Program 4 is a reprise of Liam Scarlett’s full-length Frankenstein. For the all-Jerome Robbins Program 5, the late choreographer’s Opus 13/The Dreamer is to Prokofiev’s Violin Concerto No. 1 in D major; The Cage is set on Stravinsky’s Concerto in D for String Orchestra; Other Dances to the music of Chopin; and Fancy Free to Bernstein’s score.
When the National Ballet of Canada visits with John Neumeier’s Nijinsky (previously danced here by the Hamburg Ballet) on Program 6, the music includes works by Chopin, Schumann, Rimsky-Korsakov, and Shostakovich.
The first of the Unbound series of premieres begins with Alonzo King’s The Collective Agreement to music by Jason Moran, continues with Christopher Wheeldon’s Bound© with music by Keaton Henson, and Justin Peck’s Hurry Up, We’re Dreaming, with music by Anthony Gonzalez, Yann Gonzalez, Brad Laner, and Justin Meldal-Johnsen.
Unbound B will have Myles Thatcher’s yet untitled world premiere to music by John Adams; also Cathy Marston’s Snowblind, to Philip Feeney’s arrangements of music by Amy Beach, Arthur Foote, and Arvo Pärt; and David Dawson’s Anima Animus, to a composition by Ezio Bosso.

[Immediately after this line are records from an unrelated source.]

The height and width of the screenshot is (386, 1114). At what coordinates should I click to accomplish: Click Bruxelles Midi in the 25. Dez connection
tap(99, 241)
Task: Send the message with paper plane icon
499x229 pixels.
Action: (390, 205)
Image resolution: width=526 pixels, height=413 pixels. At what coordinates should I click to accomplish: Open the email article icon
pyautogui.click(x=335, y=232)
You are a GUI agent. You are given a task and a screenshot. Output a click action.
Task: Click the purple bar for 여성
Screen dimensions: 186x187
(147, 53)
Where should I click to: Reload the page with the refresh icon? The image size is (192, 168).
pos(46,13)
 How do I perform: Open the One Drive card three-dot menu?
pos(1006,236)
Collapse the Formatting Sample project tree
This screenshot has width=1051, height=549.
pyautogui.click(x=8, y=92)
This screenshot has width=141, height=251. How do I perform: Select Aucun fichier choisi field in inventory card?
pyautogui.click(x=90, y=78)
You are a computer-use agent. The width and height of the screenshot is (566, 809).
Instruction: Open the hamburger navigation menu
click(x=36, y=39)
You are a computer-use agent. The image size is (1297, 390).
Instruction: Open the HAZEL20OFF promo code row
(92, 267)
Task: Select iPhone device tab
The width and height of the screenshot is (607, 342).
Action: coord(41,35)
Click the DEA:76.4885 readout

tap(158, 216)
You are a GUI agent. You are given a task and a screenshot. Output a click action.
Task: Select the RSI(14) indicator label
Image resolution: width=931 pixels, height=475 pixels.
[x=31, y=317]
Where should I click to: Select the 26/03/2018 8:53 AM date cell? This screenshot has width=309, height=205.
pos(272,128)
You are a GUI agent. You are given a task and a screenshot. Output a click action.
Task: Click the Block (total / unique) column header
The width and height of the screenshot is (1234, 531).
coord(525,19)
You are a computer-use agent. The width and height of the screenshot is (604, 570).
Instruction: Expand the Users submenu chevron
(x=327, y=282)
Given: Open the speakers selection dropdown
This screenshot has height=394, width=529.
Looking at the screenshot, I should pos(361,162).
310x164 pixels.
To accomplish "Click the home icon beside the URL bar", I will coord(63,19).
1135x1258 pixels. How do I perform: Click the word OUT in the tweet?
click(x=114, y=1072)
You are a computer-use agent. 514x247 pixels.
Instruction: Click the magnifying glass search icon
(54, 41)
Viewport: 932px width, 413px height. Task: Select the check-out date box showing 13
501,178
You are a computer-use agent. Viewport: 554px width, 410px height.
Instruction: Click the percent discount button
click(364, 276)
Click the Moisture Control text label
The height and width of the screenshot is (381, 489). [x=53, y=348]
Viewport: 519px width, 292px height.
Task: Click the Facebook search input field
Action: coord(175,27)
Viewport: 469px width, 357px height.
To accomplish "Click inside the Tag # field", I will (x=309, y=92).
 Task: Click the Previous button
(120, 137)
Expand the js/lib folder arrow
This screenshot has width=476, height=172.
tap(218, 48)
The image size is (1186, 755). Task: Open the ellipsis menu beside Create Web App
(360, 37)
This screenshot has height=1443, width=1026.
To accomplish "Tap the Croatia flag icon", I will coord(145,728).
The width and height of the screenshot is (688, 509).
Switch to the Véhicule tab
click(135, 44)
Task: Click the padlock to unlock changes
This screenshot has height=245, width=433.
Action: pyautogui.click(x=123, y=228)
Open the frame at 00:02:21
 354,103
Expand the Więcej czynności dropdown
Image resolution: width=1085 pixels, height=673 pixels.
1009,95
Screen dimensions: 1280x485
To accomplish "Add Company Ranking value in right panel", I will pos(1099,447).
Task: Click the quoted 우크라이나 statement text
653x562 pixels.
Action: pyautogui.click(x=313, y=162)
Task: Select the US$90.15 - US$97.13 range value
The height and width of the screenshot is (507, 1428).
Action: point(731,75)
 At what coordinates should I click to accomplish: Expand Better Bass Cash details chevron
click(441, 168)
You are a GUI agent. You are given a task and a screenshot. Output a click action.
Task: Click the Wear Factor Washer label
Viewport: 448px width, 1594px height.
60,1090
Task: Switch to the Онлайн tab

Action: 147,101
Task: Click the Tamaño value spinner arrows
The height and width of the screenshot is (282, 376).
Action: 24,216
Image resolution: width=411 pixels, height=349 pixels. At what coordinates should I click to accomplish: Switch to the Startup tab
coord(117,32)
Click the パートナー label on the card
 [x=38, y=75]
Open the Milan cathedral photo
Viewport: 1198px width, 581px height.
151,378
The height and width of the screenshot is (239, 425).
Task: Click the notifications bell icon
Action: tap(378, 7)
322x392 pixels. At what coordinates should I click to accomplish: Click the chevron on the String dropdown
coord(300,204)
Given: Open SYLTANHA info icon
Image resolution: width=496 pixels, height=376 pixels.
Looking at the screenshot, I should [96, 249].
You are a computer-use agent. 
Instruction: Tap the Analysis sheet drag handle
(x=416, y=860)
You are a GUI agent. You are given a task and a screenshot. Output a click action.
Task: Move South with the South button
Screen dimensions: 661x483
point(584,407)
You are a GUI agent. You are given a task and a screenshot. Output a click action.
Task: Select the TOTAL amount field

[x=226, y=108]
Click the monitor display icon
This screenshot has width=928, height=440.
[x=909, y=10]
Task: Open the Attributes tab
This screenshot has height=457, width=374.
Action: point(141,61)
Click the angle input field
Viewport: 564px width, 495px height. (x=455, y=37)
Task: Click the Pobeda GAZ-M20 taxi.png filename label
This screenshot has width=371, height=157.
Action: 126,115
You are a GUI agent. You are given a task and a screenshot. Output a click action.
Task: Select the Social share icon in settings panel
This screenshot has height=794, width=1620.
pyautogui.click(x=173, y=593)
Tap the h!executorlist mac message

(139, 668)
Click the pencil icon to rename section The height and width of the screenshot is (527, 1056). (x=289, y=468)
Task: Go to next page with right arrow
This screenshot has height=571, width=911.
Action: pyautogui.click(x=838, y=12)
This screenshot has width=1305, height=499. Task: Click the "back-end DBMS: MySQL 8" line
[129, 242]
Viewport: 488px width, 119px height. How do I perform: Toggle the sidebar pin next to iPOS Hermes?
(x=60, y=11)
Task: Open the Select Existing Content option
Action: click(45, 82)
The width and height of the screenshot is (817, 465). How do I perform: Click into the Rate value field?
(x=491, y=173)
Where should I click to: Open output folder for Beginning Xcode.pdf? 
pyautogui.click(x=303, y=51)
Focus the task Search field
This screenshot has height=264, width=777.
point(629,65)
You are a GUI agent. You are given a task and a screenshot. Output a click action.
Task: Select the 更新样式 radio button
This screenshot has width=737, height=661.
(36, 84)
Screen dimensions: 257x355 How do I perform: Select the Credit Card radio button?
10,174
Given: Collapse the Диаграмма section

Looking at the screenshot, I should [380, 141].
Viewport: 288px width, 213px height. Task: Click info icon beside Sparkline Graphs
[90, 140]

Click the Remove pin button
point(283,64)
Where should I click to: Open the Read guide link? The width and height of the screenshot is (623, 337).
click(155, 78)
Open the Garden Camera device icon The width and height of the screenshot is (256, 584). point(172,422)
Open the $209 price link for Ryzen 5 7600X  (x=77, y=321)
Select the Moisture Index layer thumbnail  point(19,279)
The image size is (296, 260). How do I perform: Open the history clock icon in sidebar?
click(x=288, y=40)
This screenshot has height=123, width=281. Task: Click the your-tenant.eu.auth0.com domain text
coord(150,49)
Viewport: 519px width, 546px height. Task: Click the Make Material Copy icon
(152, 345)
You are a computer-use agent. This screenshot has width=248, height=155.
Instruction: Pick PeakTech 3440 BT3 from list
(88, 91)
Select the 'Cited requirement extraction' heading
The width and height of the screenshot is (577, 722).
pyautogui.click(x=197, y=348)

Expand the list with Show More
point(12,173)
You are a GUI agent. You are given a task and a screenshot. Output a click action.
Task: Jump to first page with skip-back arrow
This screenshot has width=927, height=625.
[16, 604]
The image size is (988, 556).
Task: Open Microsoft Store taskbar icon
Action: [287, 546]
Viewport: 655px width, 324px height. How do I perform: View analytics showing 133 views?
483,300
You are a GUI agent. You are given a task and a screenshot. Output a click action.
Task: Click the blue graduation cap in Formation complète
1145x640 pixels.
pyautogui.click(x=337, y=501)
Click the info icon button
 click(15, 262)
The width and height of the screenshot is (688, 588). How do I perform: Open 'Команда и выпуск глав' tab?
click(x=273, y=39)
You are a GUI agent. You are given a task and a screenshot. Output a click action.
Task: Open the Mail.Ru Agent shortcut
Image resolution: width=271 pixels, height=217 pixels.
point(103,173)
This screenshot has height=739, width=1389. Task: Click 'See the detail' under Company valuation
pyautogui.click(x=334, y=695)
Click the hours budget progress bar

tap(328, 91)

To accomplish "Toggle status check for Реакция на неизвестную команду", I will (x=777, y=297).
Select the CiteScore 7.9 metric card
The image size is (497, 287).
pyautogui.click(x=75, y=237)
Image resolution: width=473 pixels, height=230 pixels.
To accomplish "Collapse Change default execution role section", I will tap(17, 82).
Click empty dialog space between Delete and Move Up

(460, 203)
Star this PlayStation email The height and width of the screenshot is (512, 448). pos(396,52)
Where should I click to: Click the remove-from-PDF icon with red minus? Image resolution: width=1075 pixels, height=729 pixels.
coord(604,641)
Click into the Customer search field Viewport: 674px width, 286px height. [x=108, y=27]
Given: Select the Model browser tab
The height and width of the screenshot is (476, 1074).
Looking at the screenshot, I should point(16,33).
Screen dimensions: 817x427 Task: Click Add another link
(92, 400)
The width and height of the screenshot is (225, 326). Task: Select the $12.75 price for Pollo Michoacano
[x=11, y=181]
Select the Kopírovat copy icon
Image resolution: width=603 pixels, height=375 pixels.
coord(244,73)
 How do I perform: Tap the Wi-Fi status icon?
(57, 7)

The festival’s third program begins with Stanton Welch’s Bespoke, choreographed to the music of Bach; other new works are Trey McIntyre’s Your Flesh Shall Be A Great Poem, to Chris Garneau’s music, and Annabelle Lopez Ochoa’s Guernica, to compositions by Joe Andrews, Michel Banabila, Tom Halstead, and Charles Valentin-Alkan.
Unbound D closes the festival and the company’s subscription season with Edwaard Liang’s The Infinite Ocean, to music by Oliver Davis; Dwight Rhoden’s Let’s Begin at the End, to a musical mix by Bach, Philip Glass, and Michael Nyman; Arthur Pita’s Björk Ballet, to the music of Björk Gudmundsdottir and Sigurjon Sigurdsson.